[AVAILABLE RECORDS]
------------------------------------------------------------------------

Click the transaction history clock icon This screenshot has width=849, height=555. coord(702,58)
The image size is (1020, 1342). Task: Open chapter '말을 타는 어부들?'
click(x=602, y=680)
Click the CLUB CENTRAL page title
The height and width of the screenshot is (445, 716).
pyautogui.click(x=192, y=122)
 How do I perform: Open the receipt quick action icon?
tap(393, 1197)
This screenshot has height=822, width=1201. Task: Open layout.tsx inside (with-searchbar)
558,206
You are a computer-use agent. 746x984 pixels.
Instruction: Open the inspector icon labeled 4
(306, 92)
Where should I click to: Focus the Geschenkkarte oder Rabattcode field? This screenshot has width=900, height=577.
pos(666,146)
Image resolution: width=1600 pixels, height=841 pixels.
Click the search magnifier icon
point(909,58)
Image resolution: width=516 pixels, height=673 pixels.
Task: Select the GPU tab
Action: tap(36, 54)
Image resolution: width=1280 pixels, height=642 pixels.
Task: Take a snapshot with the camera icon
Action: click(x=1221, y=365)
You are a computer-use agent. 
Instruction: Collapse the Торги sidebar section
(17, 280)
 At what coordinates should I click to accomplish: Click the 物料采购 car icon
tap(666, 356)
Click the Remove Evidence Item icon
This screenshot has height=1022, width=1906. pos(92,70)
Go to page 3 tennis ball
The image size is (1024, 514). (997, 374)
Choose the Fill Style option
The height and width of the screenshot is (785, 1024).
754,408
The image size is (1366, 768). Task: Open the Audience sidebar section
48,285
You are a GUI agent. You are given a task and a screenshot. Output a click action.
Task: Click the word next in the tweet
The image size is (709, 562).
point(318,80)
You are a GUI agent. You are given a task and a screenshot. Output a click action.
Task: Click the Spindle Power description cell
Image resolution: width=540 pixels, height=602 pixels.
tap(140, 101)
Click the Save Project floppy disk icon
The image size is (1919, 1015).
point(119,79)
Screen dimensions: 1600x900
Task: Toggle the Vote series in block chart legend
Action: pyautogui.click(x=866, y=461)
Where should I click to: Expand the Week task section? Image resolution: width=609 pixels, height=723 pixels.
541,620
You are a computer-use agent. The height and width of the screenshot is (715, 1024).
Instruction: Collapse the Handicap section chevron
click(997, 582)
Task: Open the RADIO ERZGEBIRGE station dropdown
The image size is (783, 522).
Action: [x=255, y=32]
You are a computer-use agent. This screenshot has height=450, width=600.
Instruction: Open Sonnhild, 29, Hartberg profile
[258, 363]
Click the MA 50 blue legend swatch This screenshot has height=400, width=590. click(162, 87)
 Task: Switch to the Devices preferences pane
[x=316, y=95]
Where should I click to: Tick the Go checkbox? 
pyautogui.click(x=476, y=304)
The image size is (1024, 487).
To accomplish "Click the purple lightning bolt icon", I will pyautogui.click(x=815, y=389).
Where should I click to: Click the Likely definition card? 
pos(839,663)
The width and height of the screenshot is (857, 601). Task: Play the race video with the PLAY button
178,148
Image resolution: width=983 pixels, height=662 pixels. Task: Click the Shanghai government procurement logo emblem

------------------------------------------------------------------------

[TASK DIRECTIONS]
Each record above, from first to last, should be written out again exactly.

[EXERCISE RESULT]
Click the transaction history clock icon This screenshot has width=849, height=555. coord(702,58)
The image size is (1020, 1342). Task: Open chapter '말을 타는 어부들?'
click(x=602, y=680)
Click the CLUB CENTRAL page title
The height and width of the screenshot is (445, 716).
pyautogui.click(x=192, y=122)
 How do I perform: Open the receipt quick action icon?
tap(393, 1197)
This screenshot has height=822, width=1201. Task: Open layout.tsx inside (with-searchbar)
558,206
You are a computer-use agent. 746x984 pixels.
Instruction: Open the inspector icon labeled 4
(306, 92)
Where should I click to: Focus the Geschenkkarte oder Rabattcode field? This screenshot has width=900, height=577.
pos(666,146)
Image resolution: width=1600 pixels, height=841 pixels.
Click the search magnifier icon
point(909,58)
Image resolution: width=516 pixels, height=673 pixels.
Task: Select the GPU tab
Action: tap(36, 54)
Image resolution: width=1280 pixels, height=642 pixels.
Task: Take a snapshot with the camera icon
Action: click(x=1221, y=365)
You are a computer-use agent. 
Instruction: Collapse the Торги sidebar section
(17, 280)
 At what coordinates should I click to accomplish: Click the 物料采购 car icon
tap(666, 356)
Click the Remove Evidence Item icon
This screenshot has height=1022, width=1906. pos(92,70)
Go to page 3 tennis ball
The image size is (1024, 514). (997, 374)
Choose the Fill Style option
The height and width of the screenshot is (785, 1024).
754,408
The image size is (1366, 768). Task: Open the Audience sidebar section
48,285
You are a GUI agent. You are given a task and a screenshot. Output a click action.
Task: Click the word next in the tweet
The image size is (709, 562).
point(318,80)
You are a GUI agent. You are given a task and a screenshot. Output a click action.
Task: Click the Spindle Power description cell
Image resolution: width=540 pixels, height=602 pixels.
tap(140, 101)
Click the Save Project floppy disk icon
The image size is (1919, 1015).
point(119,79)
Screen dimensions: 1600x900
Task: Toggle the Vote series in block chart legend
Action: pyautogui.click(x=866, y=461)
Where should I click to: Expand the Week task section? Image resolution: width=609 pixels, height=723 pixels.
541,620
You are a computer-use agent. The height and width of the screenshot is (715, 1024).
Instruction: Collapse the Handicap section chevron
click(997, 582)
Task: Open the RADIO ERZGEBIRGE station dropdown
The image size is (783, 522).
Action: [x=255, y=32]
You are a computer-use agent. This screenshot has height=450, width=600.
Instruction: Open Sonnhild, 29, Hartberg profile
[258, 363]
Click the MA 50 blue legend swatch This screenshot has height=400, width=590. click(162, 87)
 Task: Switch to the Devices preferences pane
[x=316, y=95]
Where should I click to: Tick the Go checkbox? 
pyautogui.click(x=476, y=304)
The image size is (1024, 487).
To accomplish "Click the purple lightning bolt icon", I will pyautogui.click(x=815, y=389).
Where should I click to: Click the Likely definition card? 
pos(839,663)
The width and height of the screenshot is (857, 601). Task: Play the race video with the PLAY button
178,148
Image resolution: width=983 pixels, height=662 pixels. Task: Click the Shanghai government procurement logo emblem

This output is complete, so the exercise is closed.